BAGHDAD: Two bombs tore through a public square in the southern Iraqi city of Kut on Monday, killing at least 37 people in the worst in a string of bombings and suicide attacks across the country, officials said.

A roadside bomb exploded in Kut, a mainly Shia Muslim city 150 kilometres southeast of Baghdad, followed by a car bomb when security forces arrived on the scene, security officials said.

Dhiyauddin Jalil, a director of Wasit provincial health department, said at least 37 people were killed, and more than 68 were wounded in the blasts.

“Hospitals are still receiving casualties, but the situation is under control,” Khamis al-Saad, Iraq's deputy health minister, told Reuters.

Violence in Iraq has fallen sharply since the heights of sectarian slaughter in 2006-07.

But Sunni Muslim insurgents and Shia militants are increasingly targeting local security forces and government offices as the last American troops prepare to withdraw by the end of year.

Dozens more were killed on Monday in other bombings and attacks in other cities.

At least eight people were killed and 14 wounded when a suicide car bomber attacked a municipality building in the province of Diyala, two police sources said on Monday.

The attack happened in Khan Bani Saad, about 30 kilometres northeast of Baghdad.
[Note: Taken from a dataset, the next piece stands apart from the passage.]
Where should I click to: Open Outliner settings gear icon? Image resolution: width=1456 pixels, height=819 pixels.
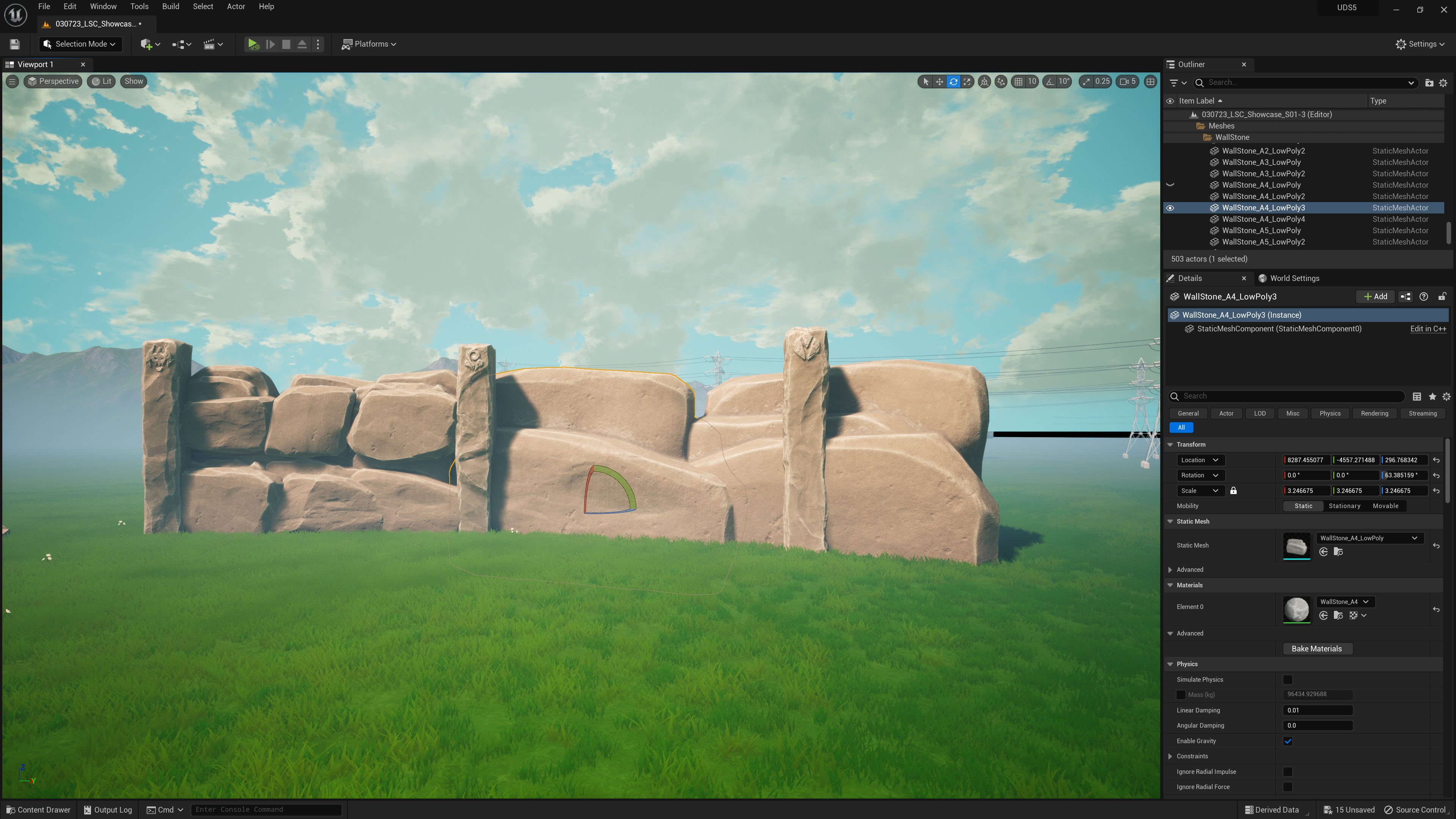[x=1443, y=83]
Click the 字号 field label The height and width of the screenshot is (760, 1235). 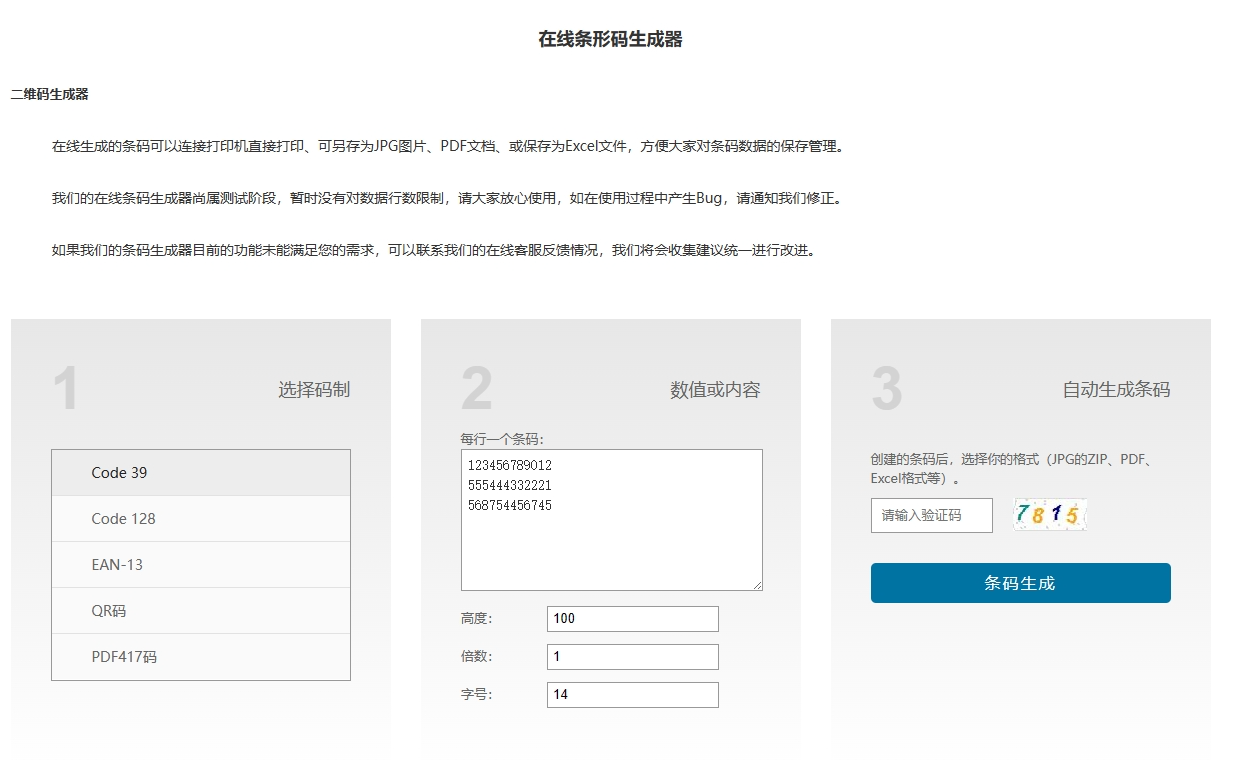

Two suicide bombers attacked an Iraqi counter-terrorism unit in Tikrit, 150 kilometres north of Baghdad, killing at least two policemen and wounding six in a failed attempt to free al Qaeda prisoners, a police official said.

One attacker detonated his suicide vest hoping to kill a high-ranking counter-terrorism officer and the other was shot dead during the attack, said Captain Jassim al-Jibouri, an officer with the Tikrit counter terrorism unit.

In the southern holy Shia city of Najaf, at least three people were killed and 19 more wounded when two car bombs exploded, authorities said. Police captain Hadi al-Najafi in Najaf said the bombs targeted a police building.

Kut had been relatively quiet since August last year when a suicide bomber killed 30 policemen and destroyed a police station as the US military ended combat operations in Iraq.

More than eight years after the US invasion that toppled Saddam Hussein, US soldiers are scheduled to leave by the end of the year. But Iraqi and US officials are discussing whether some stay on as trainers after 2011.